Figure 2. Classical receptor-mediated signalling compared with signalling mediated through covalent modification

(A) Classical receptor-mediated signalling only occurs when a ligand is present at concentrations which exceed the affinity constant (K_m). This binding is reversible and quickly dissipates when ligand concentrations dip below the needed threshold. (B) Signalling via covalent modification can occur at low concentrations as well as high concentrations of the ligand. Low concentrations of electrophile accumulate over time, resulting in persistent signalling. Higher concentrations of electrophile may result in modification of more diverse protein targets and thus change the cellular response.

Figure 3. RLS differ in their reactivity with specific amino acids

(A) Basic structure of an electrophilic lipid and cylopentenone. The β-carbon of the α,β-unsaturated carbonyl is electrophilic, making the compound reactive with the nucleophilic amino acids cysteine, lysine and histidine. (B) The specificity and reactivity of lipid electrophiles differ depending on relative hardness. Although soft electrophiles such as the cyclopentenones 15d-PGJ₂ and isoprostane J₂ are largely reactive with cysteine residues, harder electrophiles including the isoketals show less specificity and react with many other nucleophilic targets.

Figure 4. Factors which determine susceptibility to thiol modification and cellular thiol targets

Thiol residues have different susceptibilities to being modified by thiol-reactive agents. One important factor is accessibility (within the cell as within a protein) and the pK_a value of the thiol target. (A) The pH of the environment is different, depending on the subcellular location. As shown, the average pH of the mitochondrial matrix is 8–8.5, whereas lysosomes are much more acidic, averaging a pH less than 5.5. The pH, along with the thiol pK_a value determines whether a thiol is deprotonated to form thiolate anion. (B) The local protein environment is a very important determinant of thiol reactivity. For example, an inaccessible, high pK_a protein thiol would be considered the least prone to modification. However, a low pK_a accessible thiol would be a highly sensitive target.

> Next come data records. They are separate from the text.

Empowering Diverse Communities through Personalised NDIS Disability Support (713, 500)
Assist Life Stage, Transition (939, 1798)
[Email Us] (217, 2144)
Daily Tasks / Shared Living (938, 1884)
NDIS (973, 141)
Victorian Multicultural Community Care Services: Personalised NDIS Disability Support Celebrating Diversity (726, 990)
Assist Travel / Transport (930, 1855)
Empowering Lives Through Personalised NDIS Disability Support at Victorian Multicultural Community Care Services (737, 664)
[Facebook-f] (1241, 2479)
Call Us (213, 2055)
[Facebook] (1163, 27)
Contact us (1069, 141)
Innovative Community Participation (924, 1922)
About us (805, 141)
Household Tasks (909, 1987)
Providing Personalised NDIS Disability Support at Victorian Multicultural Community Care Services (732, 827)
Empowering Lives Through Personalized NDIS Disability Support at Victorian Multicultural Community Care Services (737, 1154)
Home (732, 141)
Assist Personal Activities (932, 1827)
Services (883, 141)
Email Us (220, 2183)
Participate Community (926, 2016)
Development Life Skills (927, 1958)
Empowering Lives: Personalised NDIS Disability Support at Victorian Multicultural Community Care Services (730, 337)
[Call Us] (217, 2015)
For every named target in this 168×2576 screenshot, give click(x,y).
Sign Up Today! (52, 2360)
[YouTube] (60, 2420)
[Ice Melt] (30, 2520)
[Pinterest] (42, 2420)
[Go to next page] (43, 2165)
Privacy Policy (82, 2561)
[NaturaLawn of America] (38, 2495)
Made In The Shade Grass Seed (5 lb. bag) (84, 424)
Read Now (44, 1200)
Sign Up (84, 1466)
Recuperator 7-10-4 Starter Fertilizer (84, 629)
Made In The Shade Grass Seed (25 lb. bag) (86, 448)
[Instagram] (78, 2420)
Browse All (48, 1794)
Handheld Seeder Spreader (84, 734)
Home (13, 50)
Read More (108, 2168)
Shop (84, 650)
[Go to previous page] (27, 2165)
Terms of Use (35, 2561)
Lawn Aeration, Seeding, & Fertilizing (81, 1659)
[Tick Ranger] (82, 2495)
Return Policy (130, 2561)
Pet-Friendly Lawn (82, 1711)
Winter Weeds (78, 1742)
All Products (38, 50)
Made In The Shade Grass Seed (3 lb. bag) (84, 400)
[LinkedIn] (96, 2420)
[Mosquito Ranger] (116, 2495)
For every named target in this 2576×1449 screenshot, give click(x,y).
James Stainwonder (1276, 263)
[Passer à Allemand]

Figure 5. Modification of protein targets involved in the adaptive response

(A) Modification of Keap1 leads to the release of the transcription factor Nrf2 and its translocation to the nucleus. Upon binding to the EpRE, several genes are up-regulated including HO-1, GCL (glutamate-cysteine ligase), GST and NQO1 (NADPH-quinone oxidoreductase). (B) The heat-shock response is also regulated by RLS. Normally present in monomeric form and bound to Hsp70 or Hsp90, HSF1 trimerizes upon exposure to several electrophilic lipids and up-regulates the expression of Hsps by binding to the heat-shock element (HSE). Ub, ubiquitin.

Figure 6. Subcellular localization of protein targets governs the biological response to RLS

The diverse biological effects of electrophilic lipids is due, in part, to their subcellular targets. On the left-hand side, cytosolic targets predominate with the modification of proteins such as Keap1 and the Hsp70/Hsp90, leading to an increase in adaptive responses. On the right-hand side, mitochondrial targets control the response, leading to changes in cellular respiration and apoptotic cell death. In addition, RLS may mediate autophagy and/or mitophagy, leading to proteasome-independent degradation of adducted proteins. ETC, electron-transport chain; HSE, heat-shock element.